Gördüğü beş veya altı adamdan oluşan telaş içinde bir topluluktu. Yüksek sesle bir şeyler konuşuyorlar, fakat sesler uğultu halinde duyulduğundan anlayamıyordu. Sokak lambasının çok iyi aydınlatamadığı karanlık sokaktaki bu karmaşa neydi? Anlamaya çalışırken, gözü yol ortasına park etmiş arabaya ve önünde yüzükoyun yatan, cüssesinden iri bir adam olduğu anlaşılan kişiye, takıldı.

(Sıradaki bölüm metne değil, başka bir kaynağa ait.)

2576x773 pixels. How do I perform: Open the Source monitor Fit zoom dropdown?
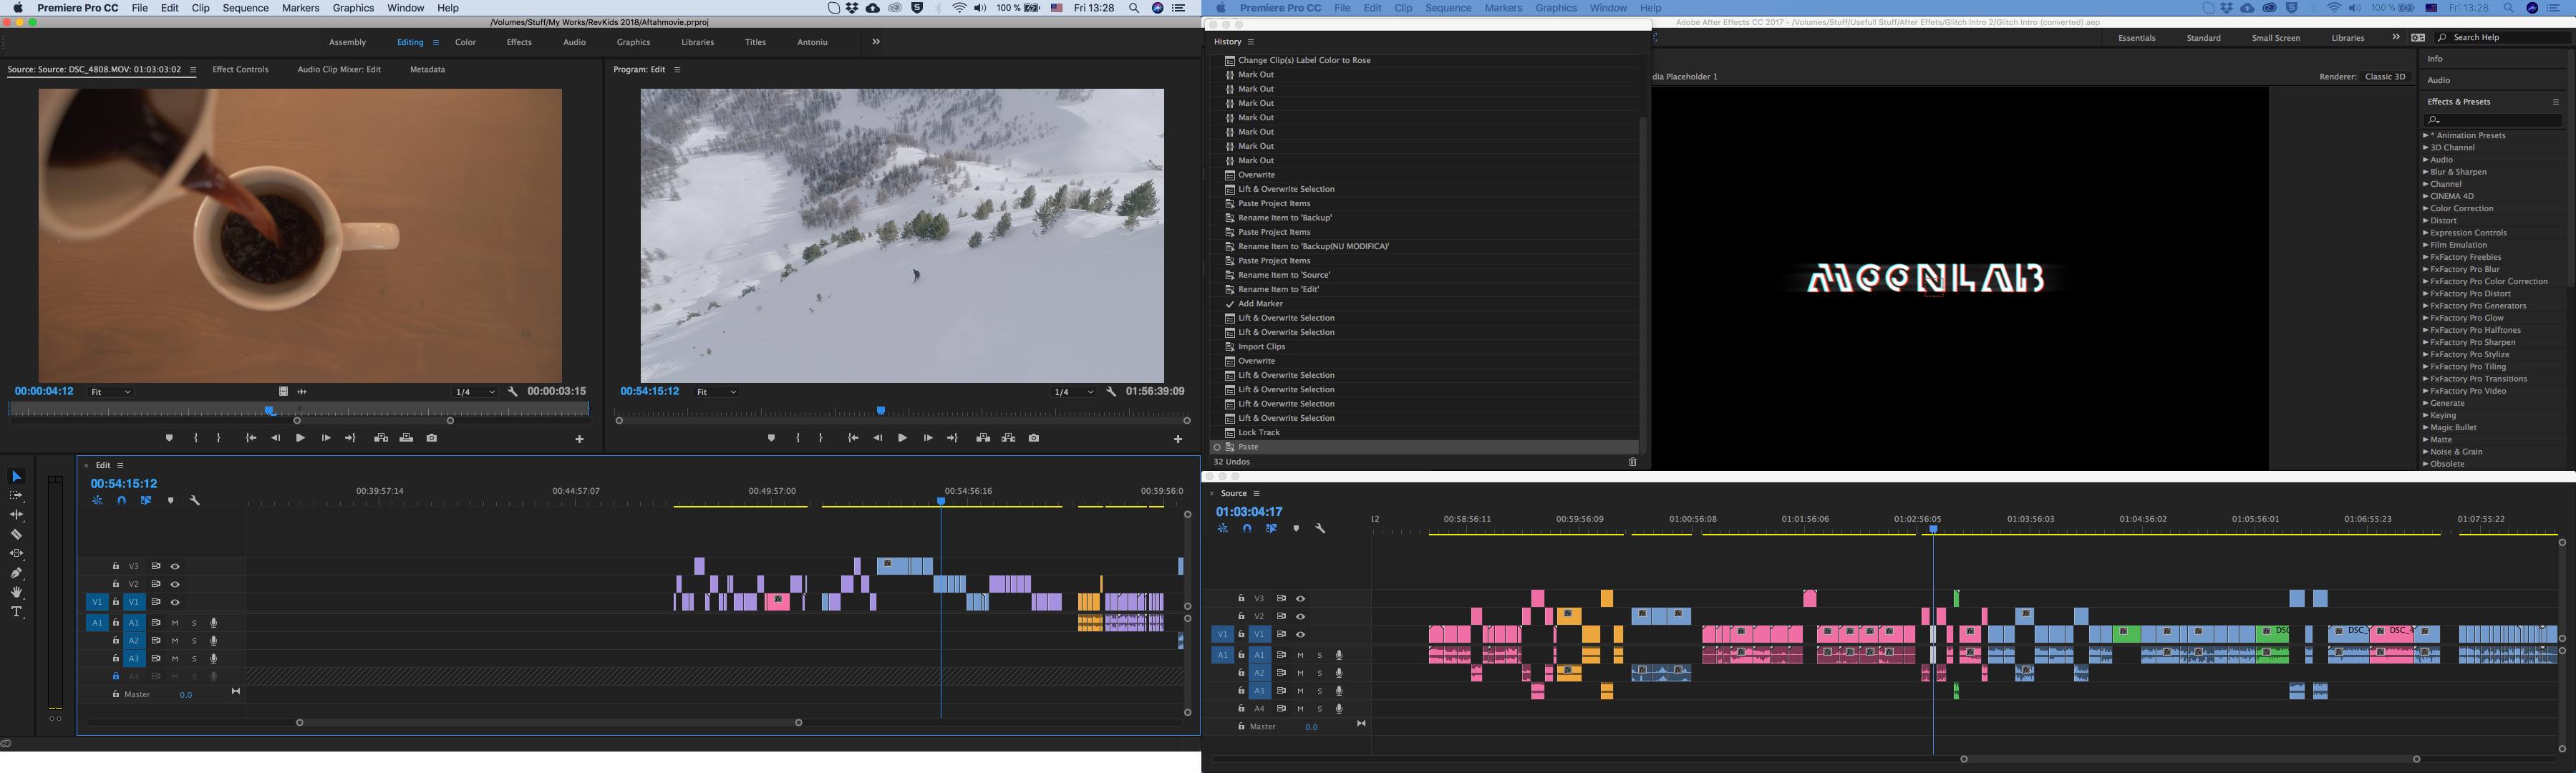coord(111,392)
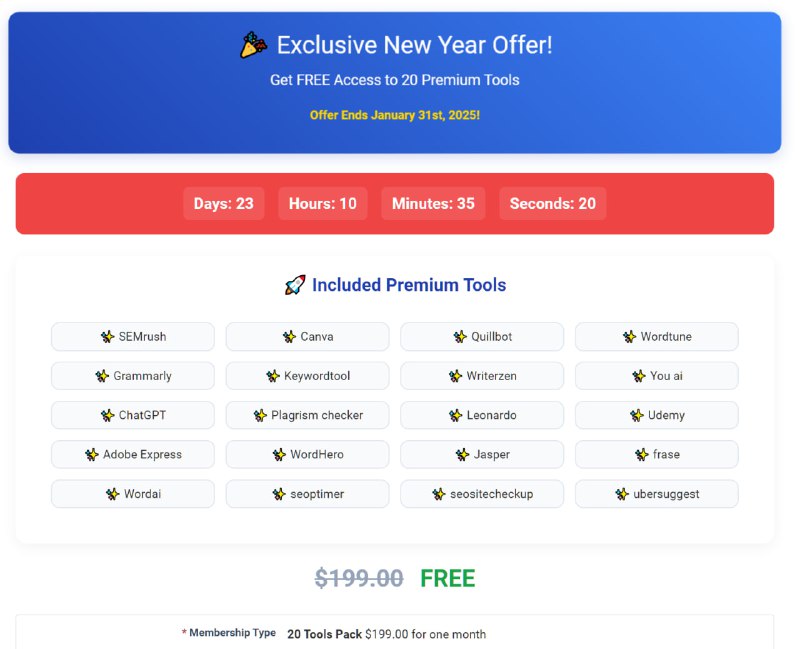Click the seositecheckup tool chip
Viewport: 800px width, 649px height.
pyautogui.click(x=482, y=494)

 “Kim bu?” Beyninde şimşekler çaktı. Bağırmak istedi. Sesi çıkmadı. Aklı karmakarışık ve çaresizlik içinde kıvranırken… Uyandı. Bir süre nerede uyandığını anlamaya çalıştı.

“Oh! Rüyaymış…”

Yataktan kalkıp aralanan perdeyi düzeltmeye başladı. Güneş çift perde astığı halde, içeri sızıyordu.

“Namık! Korkunç bir rüya gördüm! Etkisi hala üzerimde.”  Odanın dışına doğru, biraz yüksek sesle söyledi.

Sabah işe gitmek üzere tıraş olan Namık, banyodan:

“Hayırdır!” Dedi.

“Sıkıntı var. Bize mi hayır olsun, başka birine mi? Bilemem.”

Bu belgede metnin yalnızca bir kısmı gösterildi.